Michel Hulin (31 January 1936 – 11 March 2026) was a French philosopher, who specialised in Indian philosophy.

==Life and career==
Hulin was born on 31 January 1936. An alumnus of the École normale supérieure, he obtained his doctorate in philosophy from the Paris-Sorbonne University in 1977 with a dissertation on the Vedic concept of ahamkara.

He was a professor of Indian and comparative philosophy at Paris-Sorbonne from 1981 to 1998. His research focused on classical Indian philosophy, such as the nondualism in Vedanta, Tantric-inspired texts in Shaivism and the confrontations between European and Asian traditions of thought.

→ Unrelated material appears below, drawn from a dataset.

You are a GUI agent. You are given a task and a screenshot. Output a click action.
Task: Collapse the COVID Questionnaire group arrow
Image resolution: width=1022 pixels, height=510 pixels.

Hulin died on 11 March 2026, at the age of 90.

==Selected bibliography==
- Le Principe de l'ego dans la pensée indienne classique : La notion d' ahamkara, Paris, 1978.
- Hegel et l'Orient, Paris, 1979.
- La Face cachée du temps : l'imaginaire de l'au-delà, Paris, Fayard, 1985, ISBN 978-2213015521.
- Sept récits initiatiques tirés du yoga-vasistha : l'imaginaire de l'au-delà, Paris, Berg International, 1987, ISBN 978-2900269435.
- La mystique sauvage, Paris, PUF, 1993, ISBN 978-2130571155.
- Qu'est-ce que l'ignorance métaphysique (dans la pensée hindoue)? : Śaṅkara, Paris, Vrin, 1994, ISBN 978-2711611829.
- L'Inde inspiratrice : Réception de l'Inde en France et en Allemagne, XIXe-XXe siècles, Paris, PUS, 1997, ISBN 978-2868206596.
- L'Inde des Sages, Paris, Ed. du Félin, 2000, ISBN 978-2848981147.
- Comment la philosophie indienne s'est-elle développée ? : La querelle brahmanes-bouddhistes, Paris, Editions du Panama, 2008, ISBN 978-2755700947.
- La Bhagavad-Gita, Paris, Points, coll. « Points Sagesses », 2010, ISBN 978-2757814833.
- Shankara et la non-dualité, Paris, Almora, 2017, ISBN 978-2351183205.